During the period 07/05–06/06 (4 weeks) 465 women attended the Rosie Maternity Hospital for obstetric indications. NP and OP swabs were obtained from 457/465 women upon admission (98%). 18 (3.84%) women had more than one swab taken either due to prolonged inpatient admission beyond 7 days, or reattendance within the 4 week period. Self-reported ethnicity was available for 99.5% of women. The majority of our population consisted of White British, Irish or European ancestery (407/465, 87.5%) and this is reflective of the local population in Cambridgeshire. The median gestational age at the time of the admission swab was 39 weeks (Interquartile range (IQR) 37–40 weeks). Six women (1.3%) attended in the postnatal period due to obstetric concerns. The median duration of inpatient stay for all patients was two days (IQR 1–3). The median duration of follow-up in the post-natal period was 5 days (IQR 3–9).
None of the women had a cough on admission. 37/465 women developed a fever either during labour or following delivery (7.9%). All 37 women had a negative result on admission, and the fever was attributed to an obstetric cause. Two women were admitted with breathlessness on a background of cardiac disease. One woman developed symptoms of fever or sore throat four days after delivery. Advice from Public Health England at the time was to contact a national helpline and she was lost to follow up.

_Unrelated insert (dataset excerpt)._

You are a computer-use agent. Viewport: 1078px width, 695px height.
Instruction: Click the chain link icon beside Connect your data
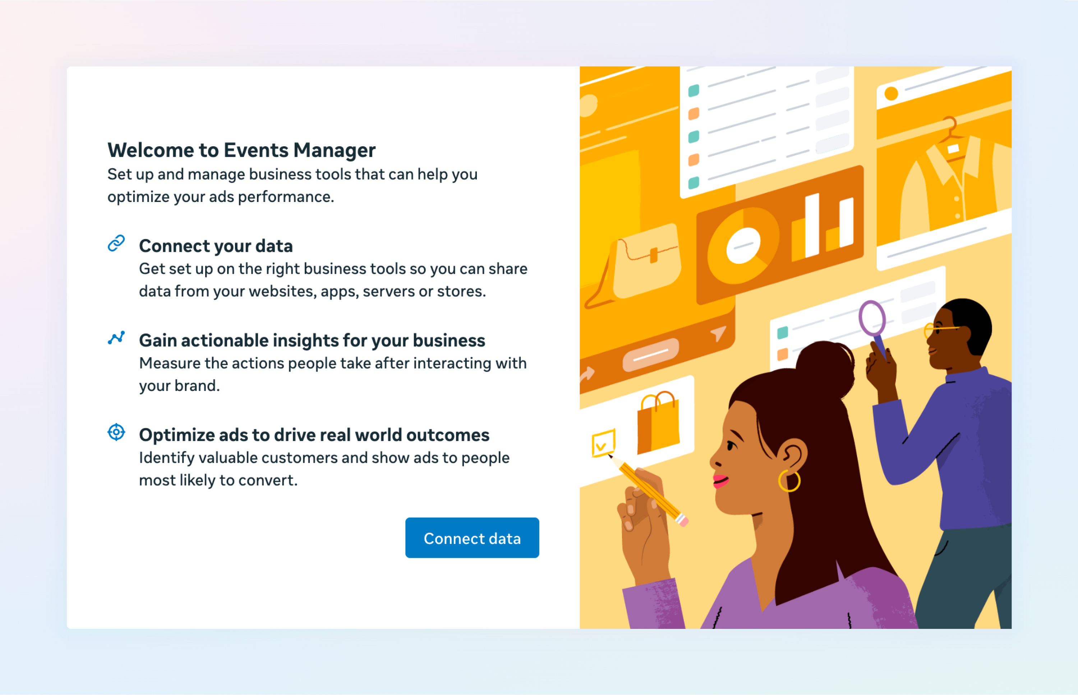coord(116,243)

Only one woman in our cohort tested positive over this four-week interval. This woman had neither cough nor fever on admission, but had symptoms of altered taste and smell four weeks prior to her admission. To ensure that this was a true positive, NP and OP swabs were repeated using the SAMBA II machine (but not included in our current analyses for TAT) until she tested negative. As this patient remained symptom-free during admission, she would be the only true asymptomatic COVID-19, giving an asymptomatic carriage rate of 0.22% (1/457; 95% CI: 0.04–1.23%). Knowledge of her results enabled HCW to convert from using standard surgical masks, plastic aprons and gloves to full personal protective equipment when caring for this patient.

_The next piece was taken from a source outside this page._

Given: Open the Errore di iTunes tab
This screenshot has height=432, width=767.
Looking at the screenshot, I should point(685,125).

Result turnaround times (TAT) were verified and available for 432/457 (94.5%) samples. The median TAT was 5.3 h (IQR 2.6–8.9) (Fig. 1), with 93.9% (429/457) of sample results returned within 24 h. Where sample turnaround times were absent, these were due to an underestimation of turnaround times rather than a delay in sample processing. This information was gleaned from verbatim entries in the patient records regarding the sample obtained, and the results entered. As no specific record of time was entered, these were excluded from further analyses. A small percentage (16/465, 3.4%) of women declined to be swabbed on admission, 5 of them were in discomfort from labour therefore declined testing. No reasons were given for the remaining 11 women who declined testing.

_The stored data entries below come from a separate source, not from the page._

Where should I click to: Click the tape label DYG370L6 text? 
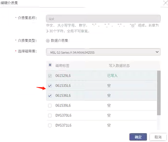click(63, 116)
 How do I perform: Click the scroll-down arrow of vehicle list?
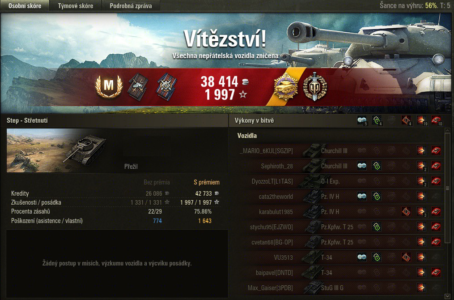pyautogui.click(x=447, y=296)
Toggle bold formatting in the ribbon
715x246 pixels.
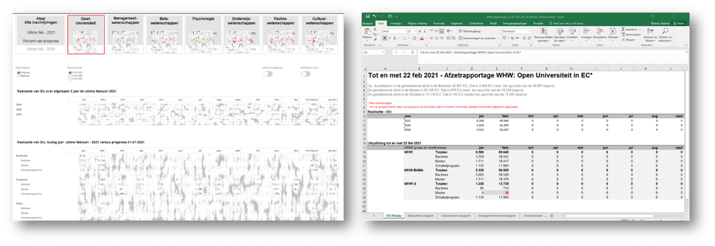click(x=384, y=39)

Four hundred and seven articles were screened for title and abstract and 46 full-text articles assessed for inclusion. 17 universal screening studies [13,14,15,16,17,18,19,20,21,22,23,24,25,26,27,28,29] (Table 1) were selected to assess if the prevalence of COVID-19 positive pregnant women correlated with local prevalence rates as these papers fulfilled our prespecified criteria above.
We found a correlation between the test positivity with the regional background prevalence rates of COVID-19. There was a direct correlation between the number of confirmed cases at the peak (R2 = 0.41, p = 0.0053) (Fig. 2b) and end of the study period with those who tested positive (R2 = 0.48, p = 0.002) (Fig. 2c), but not with the number of confirmed cases at the start of the study period (R2 = 0.004, p = 0.82) (Fig. 2a). There was no correlation between the proportions of asymptomatic pregnant carriers with background infection rates (Fig. 3).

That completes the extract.